4 Things I have learned
Over this last year, I have spent more than 6 months in Latin America building my travelpreneur business. This is how I travel and get paid.
Not for taking photos, though, I’m not an Instagram lifestyle, microblogger or YouTuber.
I don’t get paid to travel
Many people think the term travelpreneur means to get paid to travel and take photos. Or, sat around on the beach all day working from a laptop.
The Travelpreneur lifestyle can be very rewarding if you can learn how to appreciate the work that is involved in maintaining it.
If you really want to travel the world and get paid, I recommend you start by learning how to work smartly.
My best Clients don’t know that I travel
My best clients in the United States and in the United Kingdom don’t know I travel around Latin America.
I keep this confidential because people get upset by the idea of you having fun whilst working or question your seriousness and work ethics.
In a world ruled by competition, it’s too easy to be replaced.
We can’t always choose our clients so as travelpreneurs it’s important to be thought of as serious workers.
This is one way to keep clients happy. I like to give them peace of mind that they know where I am and can contact me when they desire.
No more Solo Travel – I’m omnipresent
It all started off with solo travel in Central America. It served a purpose for realizing many things. I do still travel solo from time to time.
However, now I’m much more interested in building communities and concentrating on having a sense of belonging.
Besides, actively working with clients on all four corners of the globe I barely have time to think I’m alone.

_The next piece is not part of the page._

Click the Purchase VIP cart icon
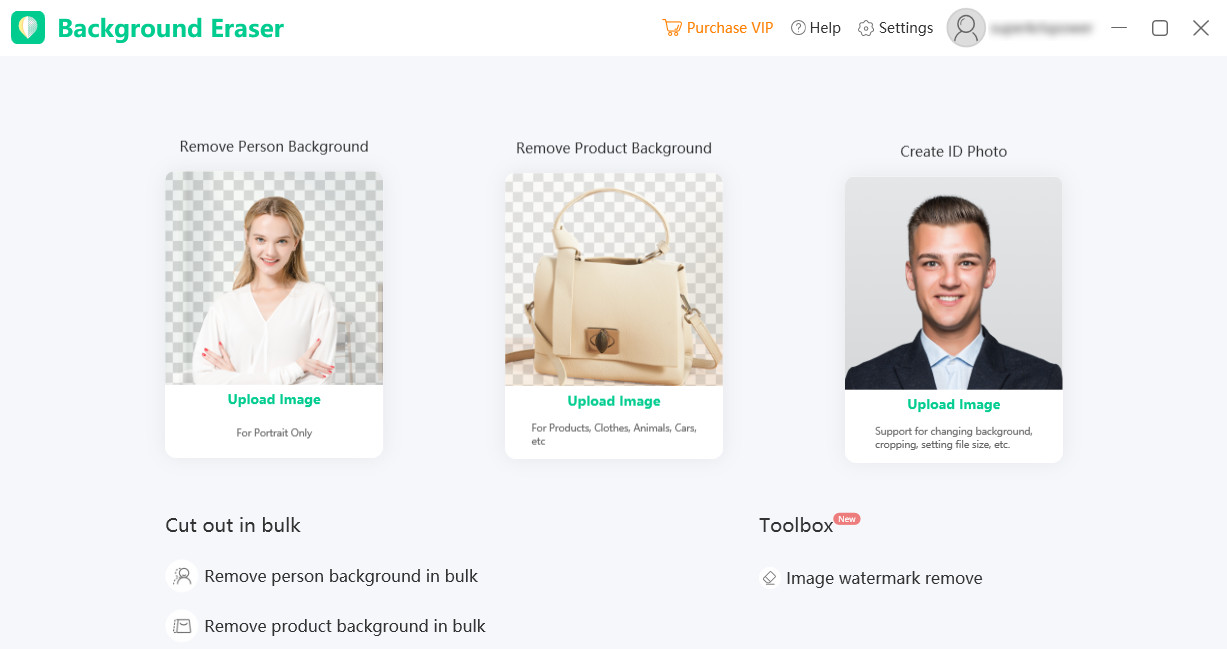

Being a Travelprenuer lead me to think about how I communicate with people much more smarty than I did when I was just backpacking
in South America back in 2014/15.
Working 24/7 – It’s hard to switch off
Being omnipresent is cool. It brings out the magician in me. However, one of the biggest challenges Travelprenuers face is switching off.
Switching off your mind to relax is a skill one must adopt as a Travelprenuer. I must manage my own energy on a daily basis.
Not to mention, my tendency to engrossed in the things I’m working on because 80% of my work is online.
I often blur the lines of work and play and have to actively remind myself when to take a break.
Forgetting to switch-off can be very unhealthy in many more ways than one.
How you can get started
Have you started a blog, or are you thinking of becoming a Travelpreneur?
If you’re thinking of transitioning from a desk job or a regular 9-5 I suggest you start to think about what skill you have to offer the world outside of your job.
If you have money saved up, then you’re halfway there. You just need to do something courageous like solo travel to break the cycle.
As you start to travel you’ll begin to get a clearer idea of how you can travel the world and get paid.
For me, the practice of being a travelpreneur is something still quite new.
From the outset. I have found that co-working spaces offer a great opportunity to do business networking, as suppose to just getting work done.
Meeting other people that live travel work will be a focus for me this year.